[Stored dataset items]

## start

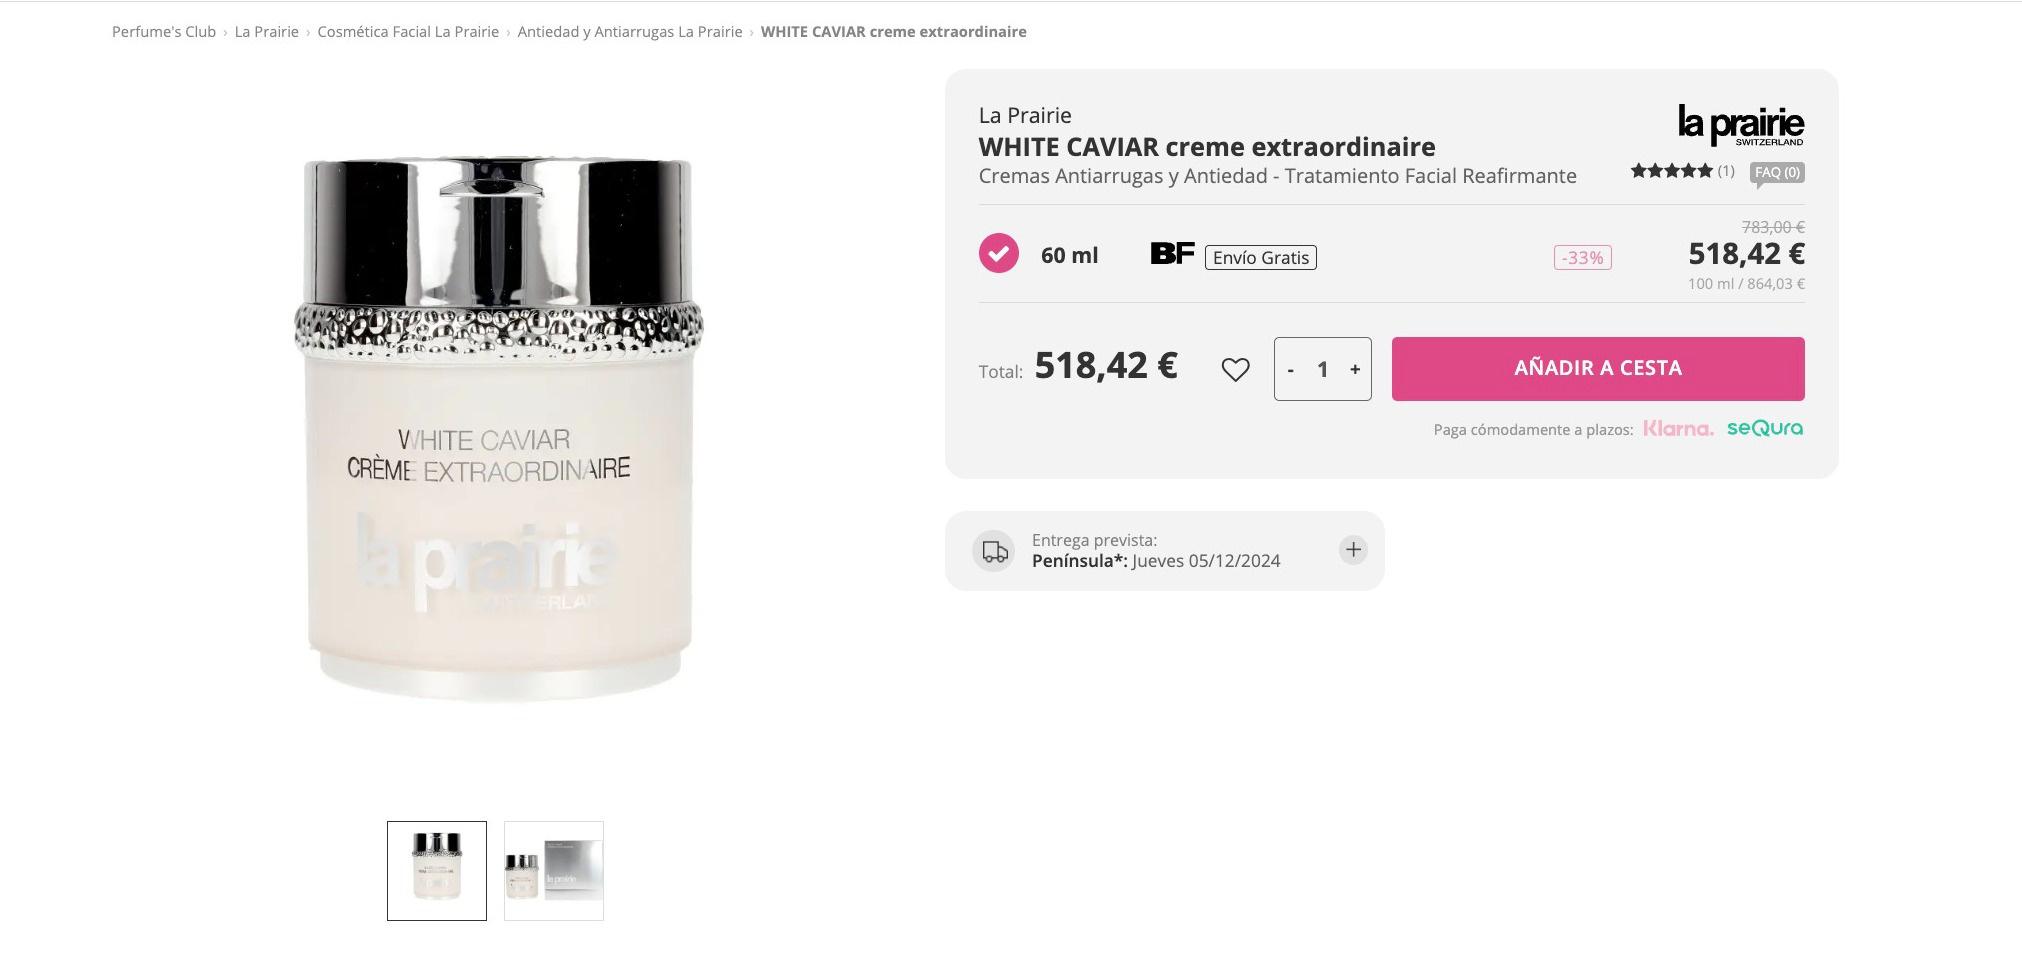
Task: Decrease quantity with the minus button
Action: tap(1291, 369)
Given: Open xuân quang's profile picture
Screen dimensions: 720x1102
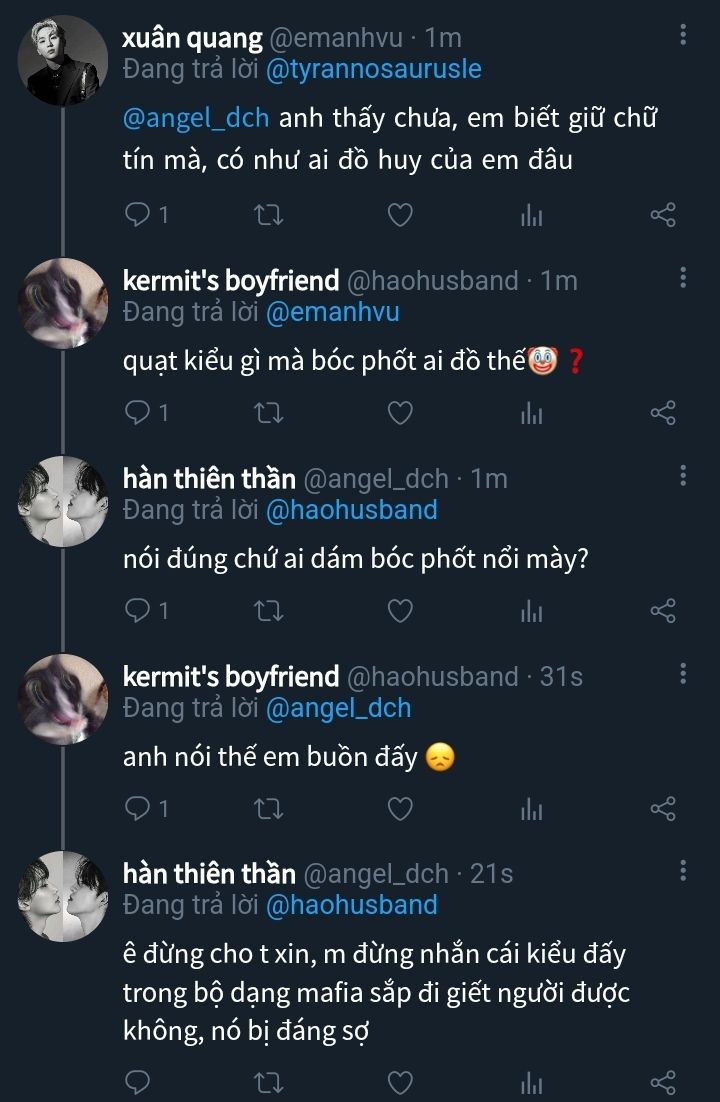Looking at the screenshot, I should 63,61.
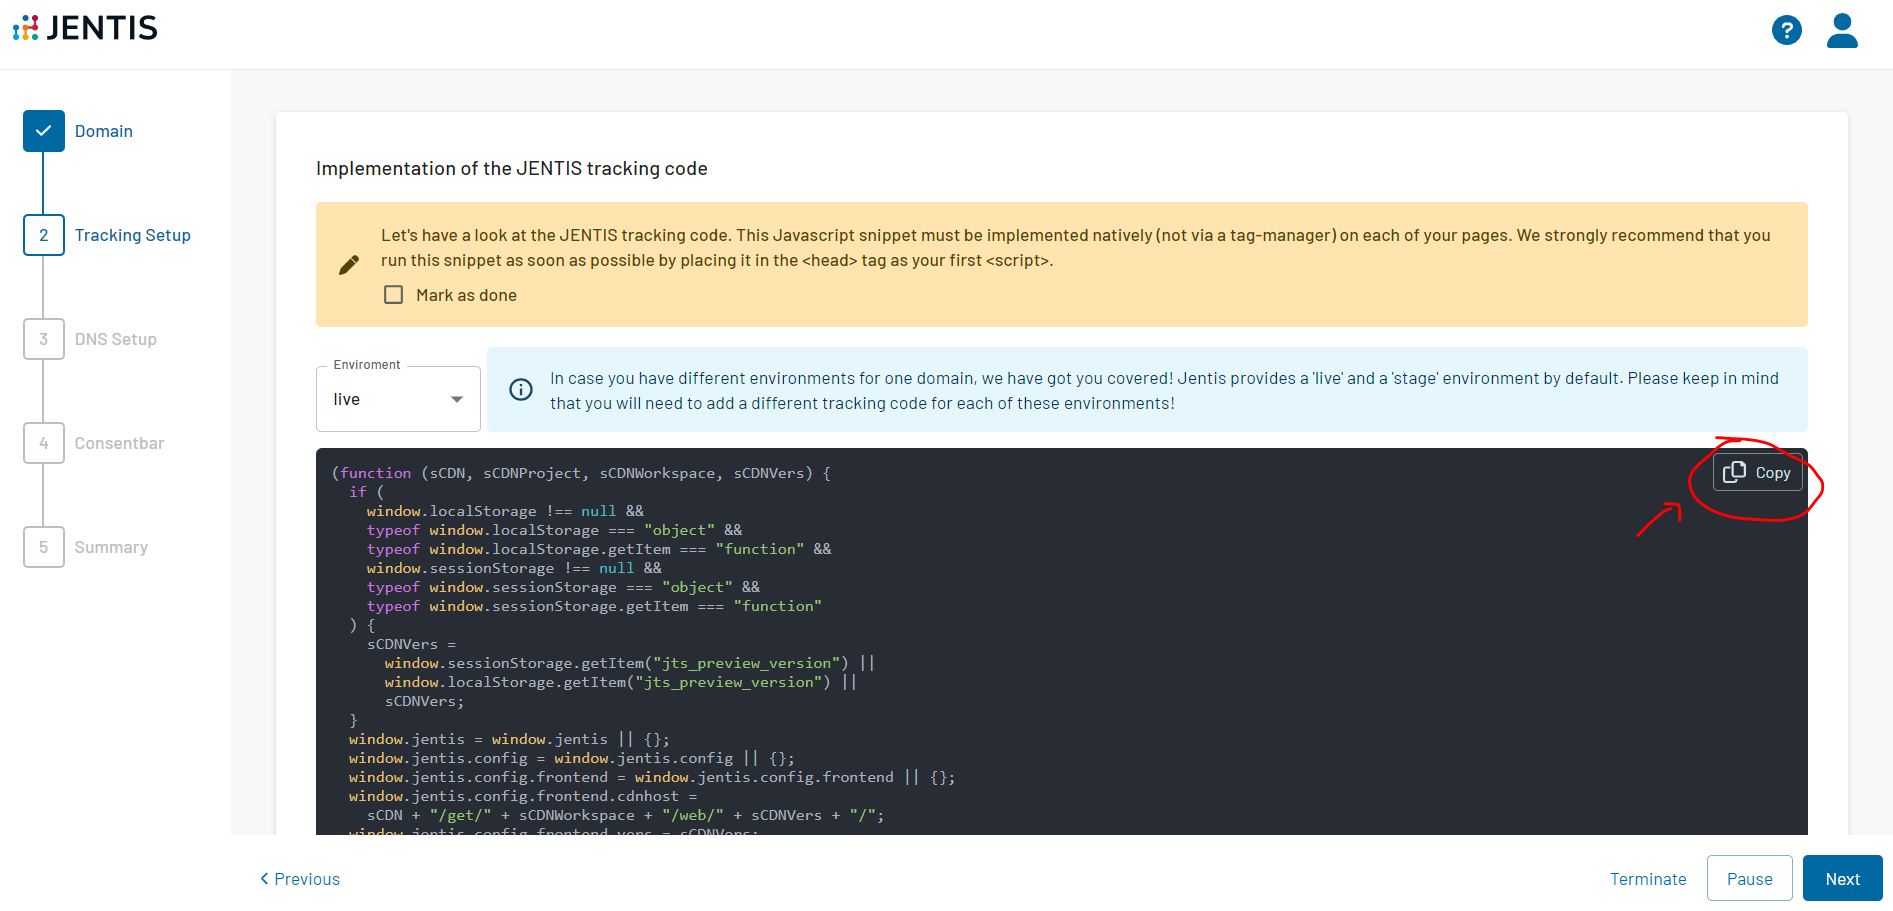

## end

* **TASK BRIEF**
Tally the lines of the records above that contain the string "picture", treating case as significant, and give only the number.

* **TASK RESULT**
1